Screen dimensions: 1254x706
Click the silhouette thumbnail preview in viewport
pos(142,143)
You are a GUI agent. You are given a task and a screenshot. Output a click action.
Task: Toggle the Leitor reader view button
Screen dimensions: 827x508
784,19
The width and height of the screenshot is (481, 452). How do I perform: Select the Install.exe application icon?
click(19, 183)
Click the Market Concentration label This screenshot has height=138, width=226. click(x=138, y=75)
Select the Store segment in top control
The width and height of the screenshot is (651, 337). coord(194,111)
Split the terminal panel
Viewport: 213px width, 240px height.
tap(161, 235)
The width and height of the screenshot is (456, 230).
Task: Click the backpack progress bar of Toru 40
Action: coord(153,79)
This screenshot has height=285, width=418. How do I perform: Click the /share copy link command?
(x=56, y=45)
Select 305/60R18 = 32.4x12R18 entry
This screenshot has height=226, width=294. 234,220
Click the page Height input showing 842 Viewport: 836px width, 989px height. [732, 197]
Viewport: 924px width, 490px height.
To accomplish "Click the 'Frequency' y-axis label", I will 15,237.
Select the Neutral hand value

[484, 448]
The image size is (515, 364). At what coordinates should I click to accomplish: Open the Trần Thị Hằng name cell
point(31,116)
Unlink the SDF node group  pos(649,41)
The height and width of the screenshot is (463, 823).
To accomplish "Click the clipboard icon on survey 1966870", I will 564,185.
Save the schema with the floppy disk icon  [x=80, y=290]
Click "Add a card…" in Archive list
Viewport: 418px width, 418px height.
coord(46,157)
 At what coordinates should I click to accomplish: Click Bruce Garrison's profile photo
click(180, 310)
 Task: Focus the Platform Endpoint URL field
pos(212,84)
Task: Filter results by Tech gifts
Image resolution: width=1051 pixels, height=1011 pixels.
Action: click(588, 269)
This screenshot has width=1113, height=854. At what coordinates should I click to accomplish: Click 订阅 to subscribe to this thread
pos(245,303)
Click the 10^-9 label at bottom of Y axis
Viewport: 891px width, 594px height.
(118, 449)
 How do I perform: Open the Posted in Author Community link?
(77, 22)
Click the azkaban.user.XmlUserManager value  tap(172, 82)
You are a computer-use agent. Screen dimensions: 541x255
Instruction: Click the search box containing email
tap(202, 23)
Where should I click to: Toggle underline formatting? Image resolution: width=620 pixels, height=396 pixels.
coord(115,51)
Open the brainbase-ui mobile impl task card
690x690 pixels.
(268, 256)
________________________________________
_Exercise_. Recast the material from the line containing "The image size" through the end of the material as a Markdown table with the columns Entry and Content, numbering each line in Entry and skipping blank lines.

_Solution for this exercise_.
| Entry | Content |
|---|---|
| 1 | The image size is (515, 364). At what coordinates should I click to accomplish: Open the Trần Thị Hằng name cell |
| 2 | point(31,116) |
| 3 | Unlink the SDF node group  pos(649,41) |
| 4 | The height and width of the screenshot is (463, 823). |
| 5 | To accomplish "Click the clipboard icon on survey 1966870", I will 564,185. |
| 6 | Save the schema with the floppy disk icon  [x=80, y=290] |
| 7 | Click "Add a card…" in Archive list |
| 8 | Viewport: 418px width, 418px height. |
| 9 | coord(46,157) |
| 10 |  At what coordinates should I click to accomplish: Click Bruce Garrison's profile photo |
| 11 | click(180, 310) |
| 12 |  Task: Focus the Platform Endpoint URL field |
| 13 | pos(212,84) |
| 14 | Task: Filter results by Tech gifts |
| 15 | Image resolution: width=1051 pixels, height=1011 pixels. |
| 16 | Action: click(588, 269) |
| 17 | This screenshot has width=1113, height=854. At what coordinates should I click to accomplish: Click 订阅 to subscribe to this thread |
| 18 | pos(245,303) |
| 19 | Click the 10^-9 label at bottom of Y axis |
| 20 | Viewport: 891px width, 594px height. |
| 21 | (118, 449) |
| 22 |  How do I perform: Open the Posted in Author Community link? |
| 23 | (77, 22) |
| 24 | Click the azkaban.user.XmlUserManager value  tap(172, 82) |
| 25 | You are a computer-use agent. Screen dimensions: 541x255 |
| 26 | Instruction: Click the search box containing email |
| 27 | tap(202, 23) |
| 28 | Where should I click to: Toggle underline formatting? Image resolution: width=620 pixels, height=396 pixels. |
| 29 | coord(115,51) |
| 30 | Open the brainbase-ui mobile impl task card |
| 31 | 690x690 pixels. |
| 32 | (268, 256) |